Remember this Playful Tot?
This little girl of mine started school a few months ago and with it came a whole array of complex emotions I struggled to keep up with. I've let the first half term of her school attendance kind of wash over me and here we are, tired and missing her left plimsoll but she's growing up.
Somehow, time has zipped by so fast that I have a school age child and she has opinions and things to tell me about and I'm just sort of.... in awe. As I pondered our new rhythm recently, I did something small that caused a huge ripple. I flipped on my camera and just scrolled through the past 6 months.....
Tucked in there were moments we lived.
Moments I fought damn hard for us to have.
In that 2-3 minutes of surprised silence I realised that I had been holding onto some of those moments, more tightly than I'd given myself credit for. I seem to have been tucking them away for another day when I might need them. These images should have long been saved into a cloud or printed or *something* but tucked in there was time moving on, one frame at a time. Life can be a chaotic journey but my goodness would you look at those moments right there?

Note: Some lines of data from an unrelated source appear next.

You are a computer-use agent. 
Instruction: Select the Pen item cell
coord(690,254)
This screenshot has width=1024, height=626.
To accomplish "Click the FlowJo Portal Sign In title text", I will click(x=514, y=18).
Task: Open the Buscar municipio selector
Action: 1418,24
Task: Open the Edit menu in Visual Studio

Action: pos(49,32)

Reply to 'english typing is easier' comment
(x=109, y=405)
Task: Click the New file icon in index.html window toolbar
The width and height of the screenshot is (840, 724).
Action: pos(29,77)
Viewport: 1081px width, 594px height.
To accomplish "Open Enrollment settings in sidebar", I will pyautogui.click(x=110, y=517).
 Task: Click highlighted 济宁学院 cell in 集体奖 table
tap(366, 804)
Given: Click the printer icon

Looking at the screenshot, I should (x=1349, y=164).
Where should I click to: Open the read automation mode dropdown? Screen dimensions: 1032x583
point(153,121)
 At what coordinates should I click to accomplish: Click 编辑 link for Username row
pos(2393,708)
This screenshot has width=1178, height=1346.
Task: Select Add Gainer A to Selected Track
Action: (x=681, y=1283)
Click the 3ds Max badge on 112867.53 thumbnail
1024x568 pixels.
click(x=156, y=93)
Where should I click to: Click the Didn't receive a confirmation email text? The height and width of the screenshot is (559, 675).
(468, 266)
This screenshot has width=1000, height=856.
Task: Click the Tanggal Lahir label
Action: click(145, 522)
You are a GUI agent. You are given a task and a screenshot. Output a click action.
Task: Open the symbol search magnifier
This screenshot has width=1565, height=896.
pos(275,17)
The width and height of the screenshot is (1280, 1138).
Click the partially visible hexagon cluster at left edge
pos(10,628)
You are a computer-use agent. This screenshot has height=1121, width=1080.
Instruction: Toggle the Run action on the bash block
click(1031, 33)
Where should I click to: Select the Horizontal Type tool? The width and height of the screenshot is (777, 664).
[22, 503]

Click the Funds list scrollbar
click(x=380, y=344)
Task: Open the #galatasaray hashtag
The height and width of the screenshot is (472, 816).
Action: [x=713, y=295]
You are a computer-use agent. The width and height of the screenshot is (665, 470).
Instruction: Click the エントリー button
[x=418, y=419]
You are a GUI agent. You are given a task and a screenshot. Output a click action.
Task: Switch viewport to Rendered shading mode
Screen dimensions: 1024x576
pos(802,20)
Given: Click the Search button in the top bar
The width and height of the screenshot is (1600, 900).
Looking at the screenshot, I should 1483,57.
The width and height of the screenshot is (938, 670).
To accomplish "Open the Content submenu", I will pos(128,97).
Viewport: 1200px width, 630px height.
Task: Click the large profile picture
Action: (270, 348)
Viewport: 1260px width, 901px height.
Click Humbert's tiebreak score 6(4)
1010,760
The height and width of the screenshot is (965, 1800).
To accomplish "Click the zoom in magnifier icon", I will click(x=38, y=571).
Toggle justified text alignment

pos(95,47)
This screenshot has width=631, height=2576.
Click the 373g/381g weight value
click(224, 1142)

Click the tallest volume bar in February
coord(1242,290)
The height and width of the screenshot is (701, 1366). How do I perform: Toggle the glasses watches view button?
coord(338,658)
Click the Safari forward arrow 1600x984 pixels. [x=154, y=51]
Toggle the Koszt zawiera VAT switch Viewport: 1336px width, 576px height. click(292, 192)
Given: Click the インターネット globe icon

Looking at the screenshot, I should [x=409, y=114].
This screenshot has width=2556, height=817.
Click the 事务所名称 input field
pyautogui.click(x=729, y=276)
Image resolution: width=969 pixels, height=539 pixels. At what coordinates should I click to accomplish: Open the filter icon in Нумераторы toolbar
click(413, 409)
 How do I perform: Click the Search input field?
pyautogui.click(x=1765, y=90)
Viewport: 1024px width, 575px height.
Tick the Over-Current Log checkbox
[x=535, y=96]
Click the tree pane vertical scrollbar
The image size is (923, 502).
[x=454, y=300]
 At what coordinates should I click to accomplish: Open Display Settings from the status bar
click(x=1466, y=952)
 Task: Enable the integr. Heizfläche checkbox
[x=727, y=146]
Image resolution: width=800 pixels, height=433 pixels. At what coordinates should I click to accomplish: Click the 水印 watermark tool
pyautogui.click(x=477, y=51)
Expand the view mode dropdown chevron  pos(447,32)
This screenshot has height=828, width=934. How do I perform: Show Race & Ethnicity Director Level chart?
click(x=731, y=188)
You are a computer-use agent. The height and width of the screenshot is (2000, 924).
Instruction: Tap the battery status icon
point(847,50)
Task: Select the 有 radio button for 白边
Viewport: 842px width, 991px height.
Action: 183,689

So I guess I'm asking you what your five minutes will be that save your sanity? What is it that will make you click back into the place you need when life has left you feeling a little lost? I've written before about the power I draw from taking what seems like a lot of beautiful pictures for no apparent reason. I guess it does seem vapid in the grand scheme of it all but it might just be the click you need to make yourself hold on and do it all again. I chose to take a picture as a promise to myself that I will celebrate life as often as I can.
Document your days. Through the rose tinted memory you'll view them in? You won't remember she was sick on your pjs that day. Trust me.